• [GIVEN TEXT]:
######
Counter: Dallas restaurateurs, do not listen to her; please continue giving me what I want: good food, not high art. I will simply stop visiting you if this changes.

I want to believe she only means that we should look to other cities to emulate how they've carved out a reputation for themselves. But the column reads like she's suggesting we actually de-Dallas ourselves. I don't know why in the world we'd want to do that.

Leslie sounds like a bad American tourist in a foreign city, wondering why everyone's doing things differently and upsetting her comfort cart. I've never heard a critic come out and say quite as straight as she does that a city should, essentially, study other large cities' restaurants and copy them. That wouldn't make us better; that would make us lame.

She seems to be experiencing a bit of lost-in-translation culture confusion. She says servers at sushi restaurants here are confused when she wants to order directly from the chef. Perhaps they're confused because that's not a thing here. The chef wouldn't have conveyed to your server which fish is good? Maybe that's customary in sushi restaurants elsewhere, but from a local's perspective, it's seems like a big waste of everyone's time. We can be pretty pretentious here, but I can't imagine my boring question of "What fish is good today?" as being so important that I would need to drag the chef away from his or her work of conjuring up the exciting, New York-flavored dishes you admonish them to provide us, when I could simply ask my waiter.
######
• [BRIEF 1]: In the Dallas dining piece, what does the critic say confuses servers at sushi restaurants?
• [BRIEF 2]: Please copy the passage of the Dallas dining piece starting at "Counter: Dallas restaurateurs, do" and ending at "if this changes.".
The rows that follow have no connection to the Dallas dining piece.
######
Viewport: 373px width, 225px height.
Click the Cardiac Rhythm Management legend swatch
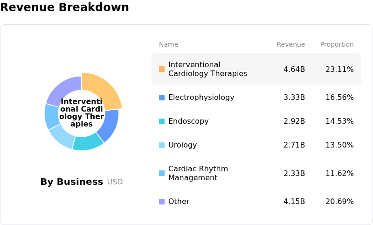pos(162,173)
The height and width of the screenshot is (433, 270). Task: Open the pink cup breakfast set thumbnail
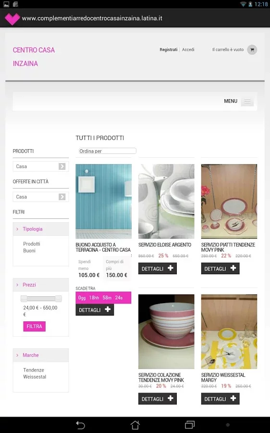pyautogui.click(x=166, y=331)
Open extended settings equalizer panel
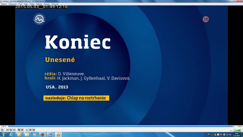This screenshot has height=137, width=243. 22,130
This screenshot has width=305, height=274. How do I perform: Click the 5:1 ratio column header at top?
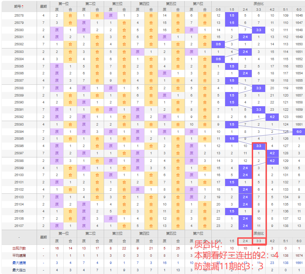(x=286, y=10)
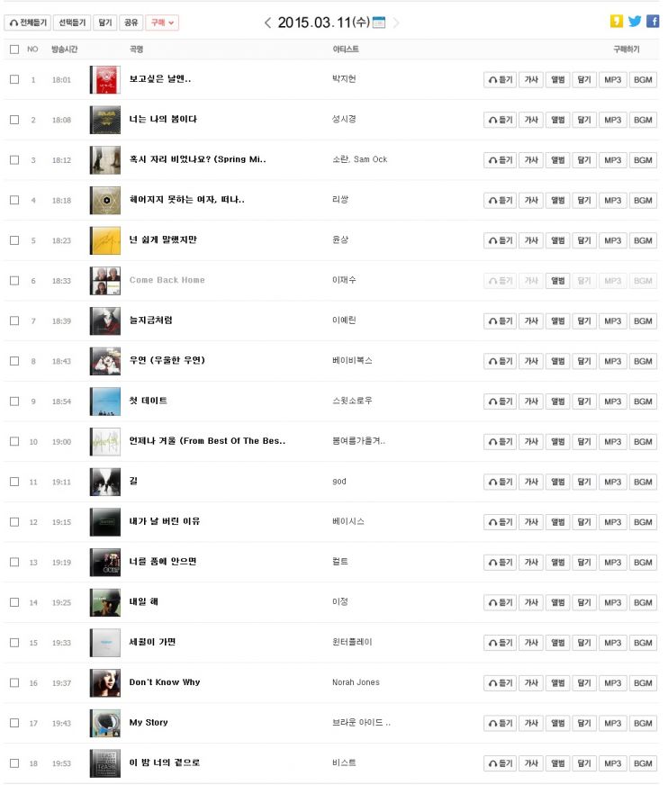Click 전체듣기 headphone button to play all
This screenshot has width=668, height=785.
coord(28,23)

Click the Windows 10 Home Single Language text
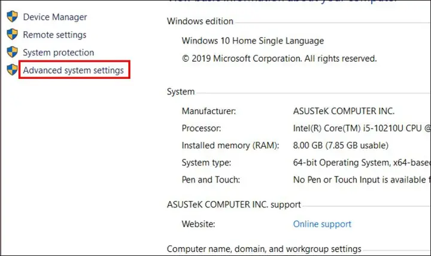coord(253,41)
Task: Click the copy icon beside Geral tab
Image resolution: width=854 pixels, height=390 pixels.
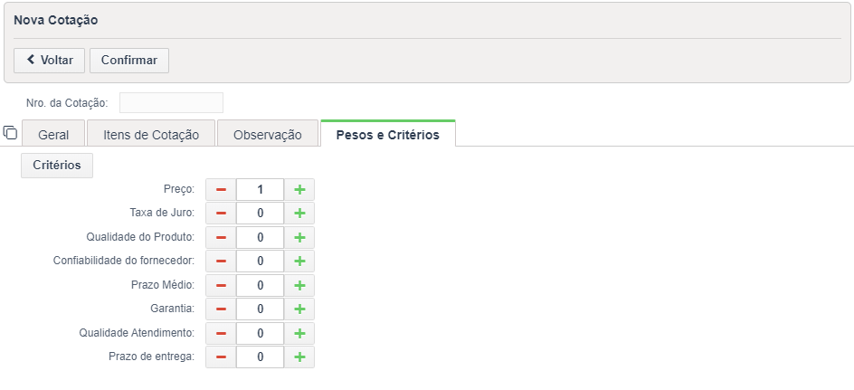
######
• [TASK SOLUTION 1]: They are confused when she wants to order directly from the chef.

• [TASK SOLUTION 2]:
Counter: Dallas restaurateurs, do not listen to her; please continue giving me what I want: good food, not high art. I will simply stop visiting you if this changes.